Golpes de Estado na pós-modernidade
É possível asseverar a existência de uma diferença essencial entre os golpes de Estado praticados por militares pertencentes às Forças Armadas da modernidade e os executados por fardados partícipes de organizações castrenses da pós-modernidade
Em livros didáticos a história da civilização ocidental geralmente aparece dividida em períodos denominados Pré-História, Antiguidade, Idade Média, Período Moderno e Era Contemporânea. Além dessa divisão existe outra que congrega três épocas, quais sejam, pré-modernidade, modernidade e pós-modernidade. Embora criticada por estudiosos do assunto, tais separações visam facilitar a compreensão, o enquadramento e o exame dos eventos emergentes.
A pré-modernidade diz respeito a um lapso de aproximadamente 2 mil anos que começou a ser ultrapassado a partir do Renascimento. Ela se caracterizou pelo desenvolvimento da vida em áreas rurais, ordem social hierarquizada em classes, governo baseado na monarquia absoluta e no feudalismo, papel central da religião no cotidiano e predominância de narrativas míticas, superstições e ritos mágicos.
O estágio moderno que se iniciou no desenrolar do Renascimento e chegou até meados do século passado apresentou novas peculiaridades, tais como o apreço ao progresso científico e tecnológico, a industrialização, a urbanização, a crença no poder da razão para resolver problemas e melhorar a sociedade, a divulgação de metanarrativas centradas em ideologias diversificadas e a assunção do princípio determinista segundo o qual todo estado presente no mundo está contido em qualquer estado passado e contém todos os estados futuros o qual se assenta nos pressupostos da previsibilidade e da relação entre causa e efeito.

Instrução A
Liste os períodos em que, segundo o trecho da página sobre golpes de Estado, os livros didáticos dividem a história da civilização ocidental.

Entradas selecionadas

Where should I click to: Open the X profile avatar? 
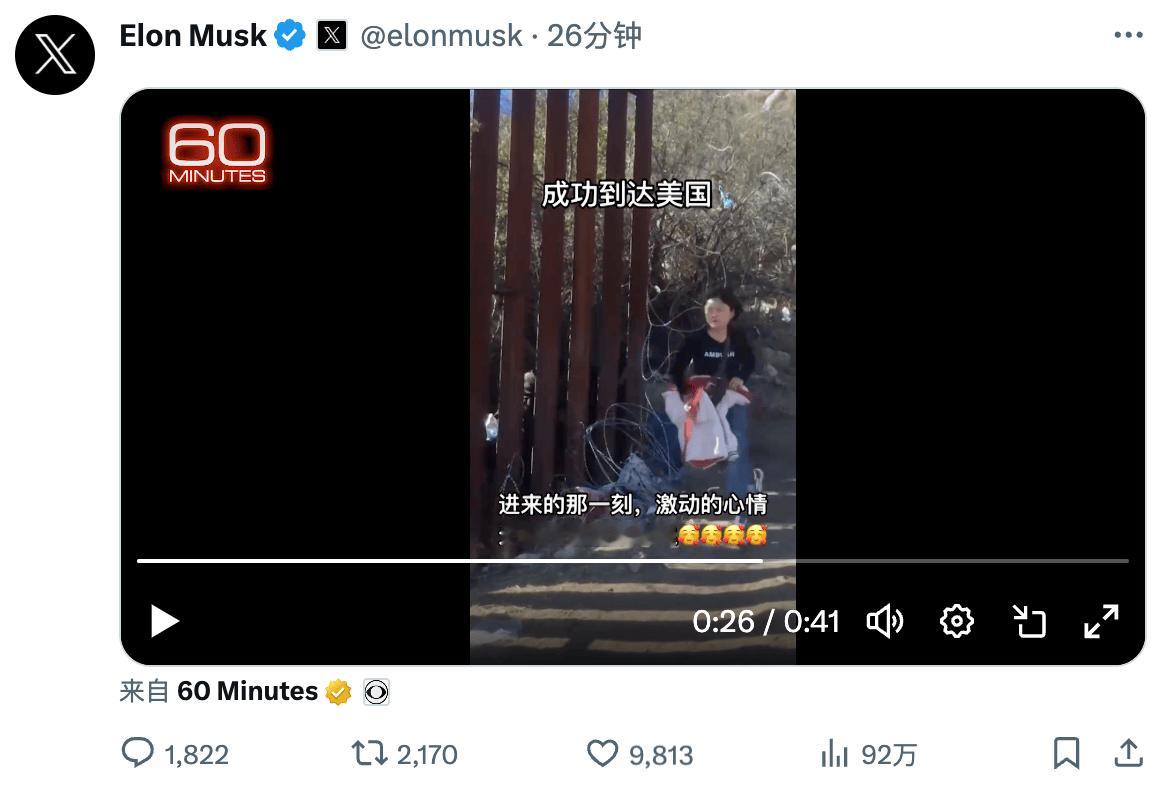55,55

...

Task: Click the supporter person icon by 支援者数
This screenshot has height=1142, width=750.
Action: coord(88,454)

Instrução B
Nas entradas, a partir da linha com "Task: Click the supporter person icon by 支援者数" e até a linha com "Action: coord(88,454)", inclusive, troque "supporter" por "member". Reescreva somente essas linhas, sem nenhuma outra alteração.

Resultado correto A
Pré-História, Antiguidade, Idade Média, Período Moderno e Era Contemporânea

Resultado correto B
Task: Click the member person icon by 支援者数
This screenshot has height=1142, width=750.
Action: coord(88,454)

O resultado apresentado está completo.